The EFTA Court found that Holship’s right to freedom of establishment under the European Economic Cooperation Agreement (EEA) might be infringed by the boycott. Moreover, according to the EFTA Court, ‘the system in the present case protects only a limited group of workers to the detriment of other workers’. Referring to this decision, on 16 December 2016 the Norwegian Supreme Court ruled the boycott unlawful, reasoning that the EEA freedom of establishment could justify restrictions of constitutional or ECHR human rights. In the case at hand, the Supreme Court concluded that giving priority to workers employed via the administration office in the port of Drammen was a restriction on the freedom of establishment, and that such restriction was not sufficiently justified by the aim of protecting the rights of workers.
In its judgment today, the ECtHR concluded that the decision taken by the Norwegian Supreme Court was sufficiently justified in view of the particular circumstances of the case at hand, and that it correctly took into account the nature and purpose of the proposed boycott.
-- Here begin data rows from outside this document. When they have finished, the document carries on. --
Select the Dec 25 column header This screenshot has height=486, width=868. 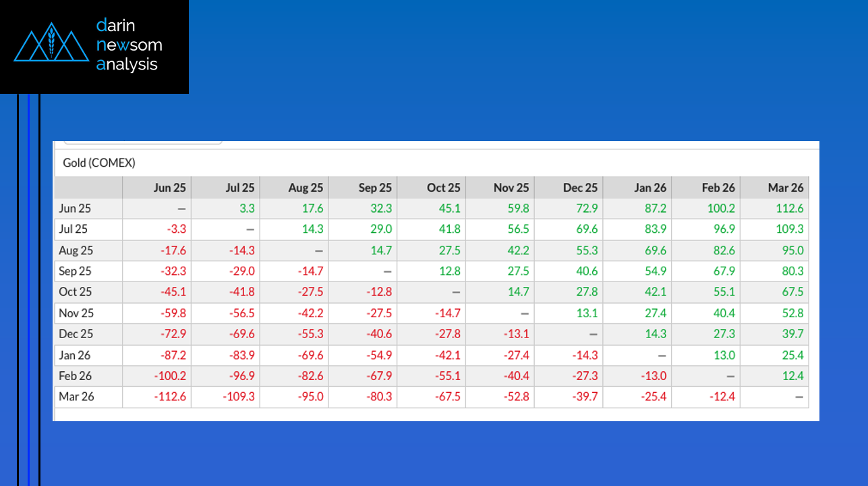tap(581, 188)
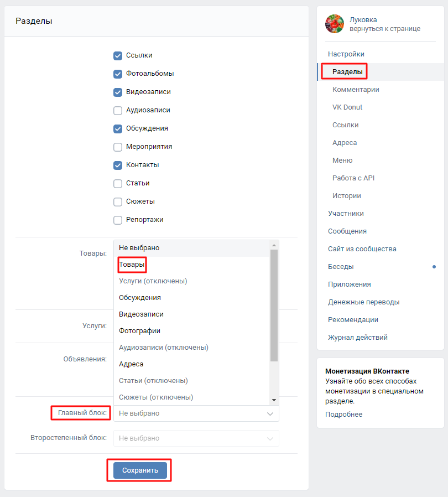Enable the Репортажи checkbox
Viewport: 448px width, 497px height.
(118, 220)
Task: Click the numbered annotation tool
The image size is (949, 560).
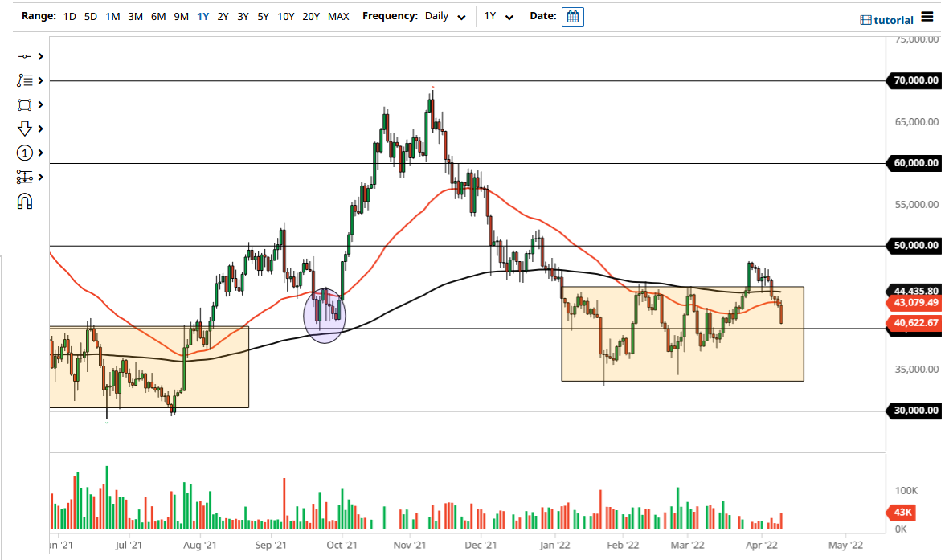Action: click(24, 153)
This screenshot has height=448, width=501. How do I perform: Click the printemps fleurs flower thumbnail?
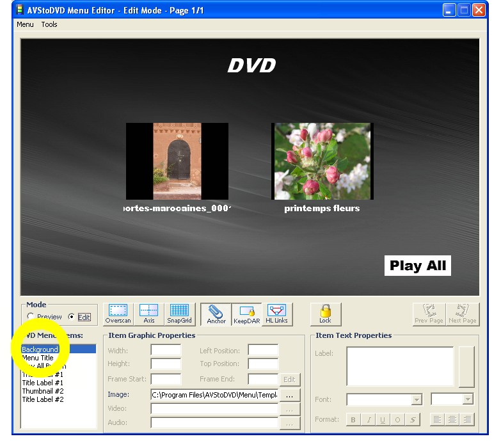322,161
The Strasbourg-based court therefore reached the conclusion that the Supreme Court of Norway had not overstepped its wide margin of appreciation.
However, the ECtHR also stressed that, for the purposes of Article 11 ECHR, the freedom of establishment protected by EEA law does not amount to a fundamental right to be weighed against the freedom of association, but rather one (important) element to be taken into consideration in the assessment of proportionality.
The judgment is available here.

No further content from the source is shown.